**Work item**
Take the lines from the one containing "Click the Clients people icon" through the final line below and restate them exactly. Omit the pictures.

**Given entries**

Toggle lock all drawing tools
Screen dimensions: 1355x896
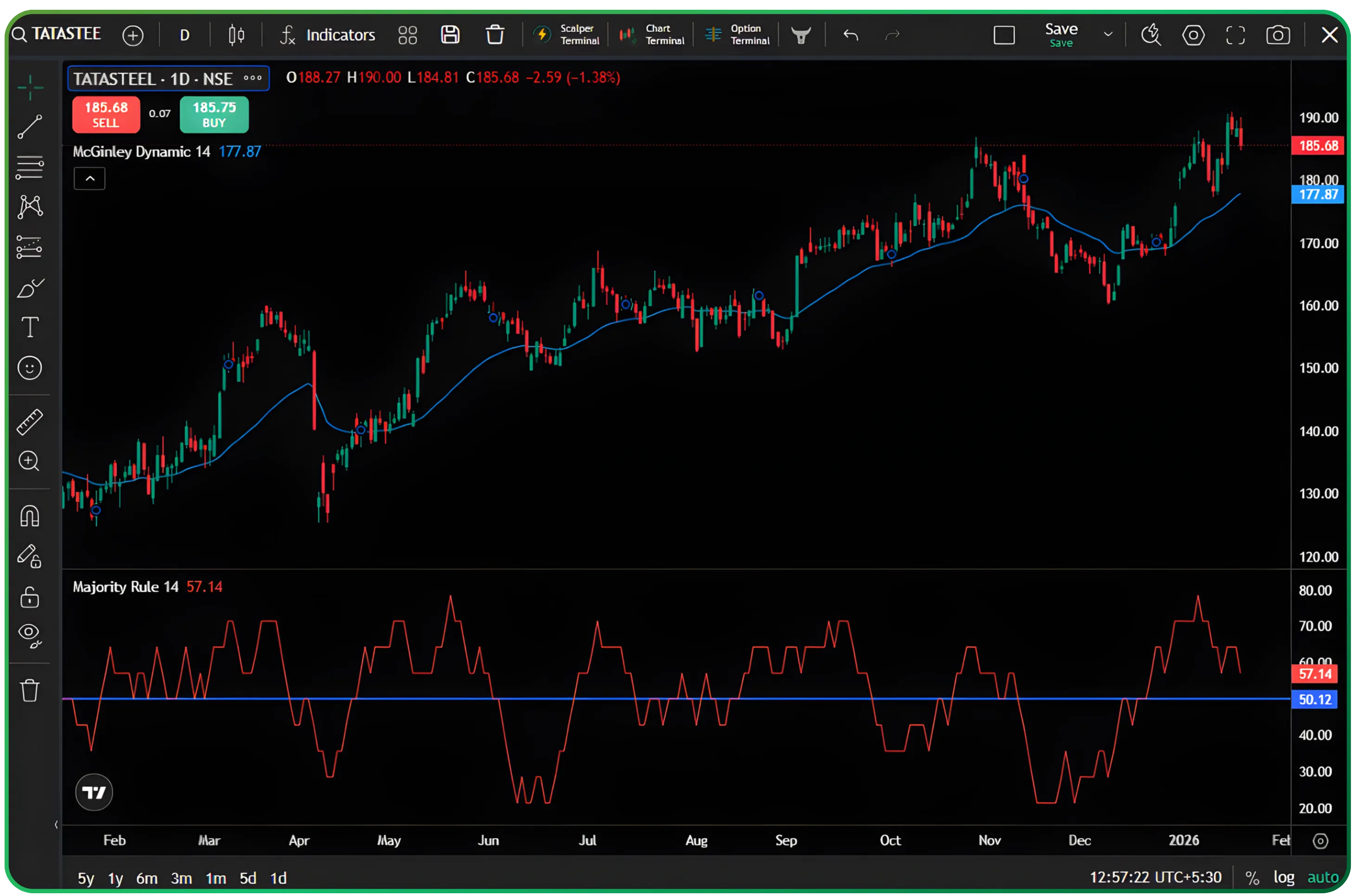30,598
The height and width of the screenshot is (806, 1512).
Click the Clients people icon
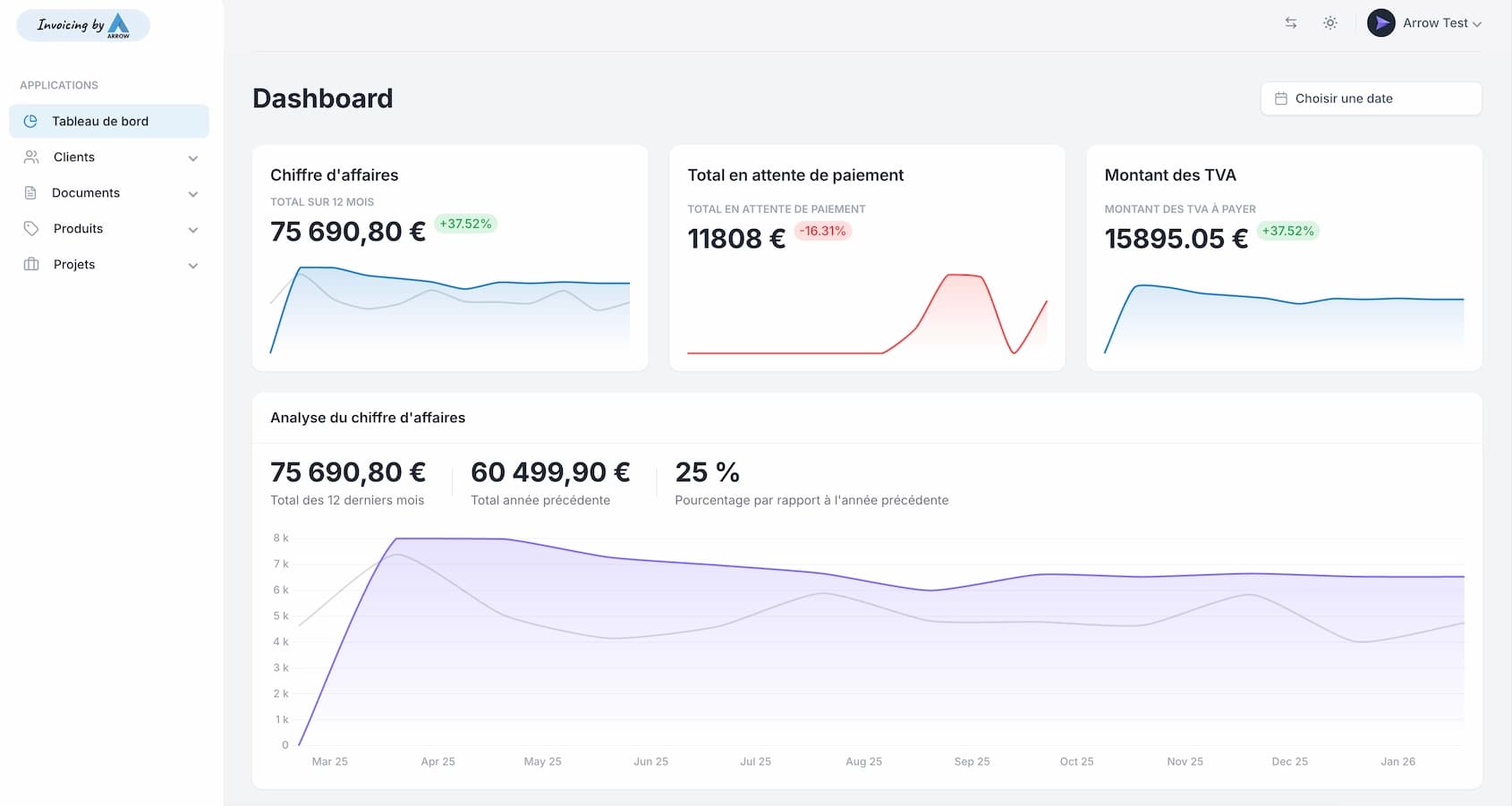30,157
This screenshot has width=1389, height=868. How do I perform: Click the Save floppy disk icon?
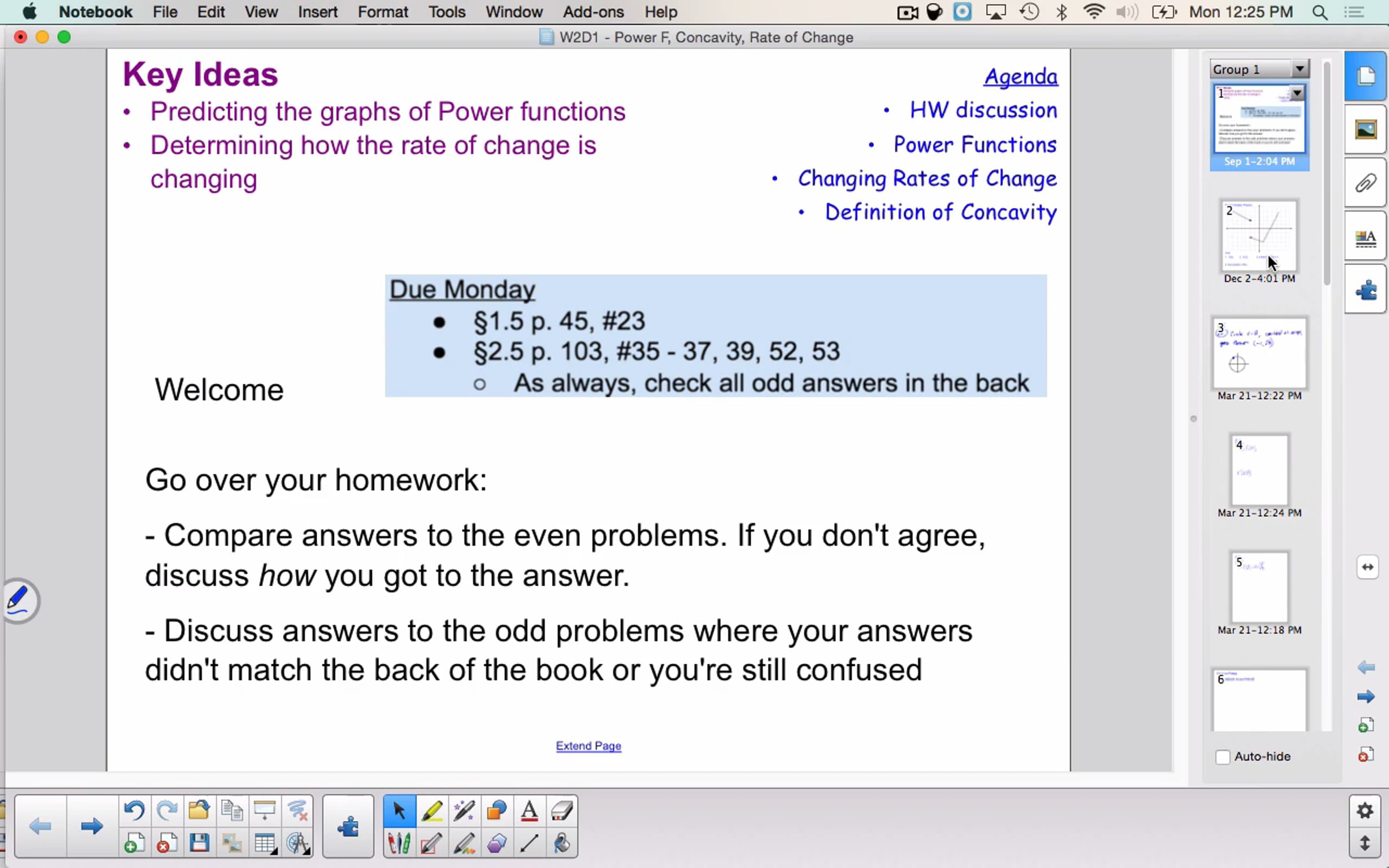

**Exercise result**
Click the Clients people icon
30,157
This screenshot has width=1389, height=868. How do I perform: Click the Save floppy disk icon?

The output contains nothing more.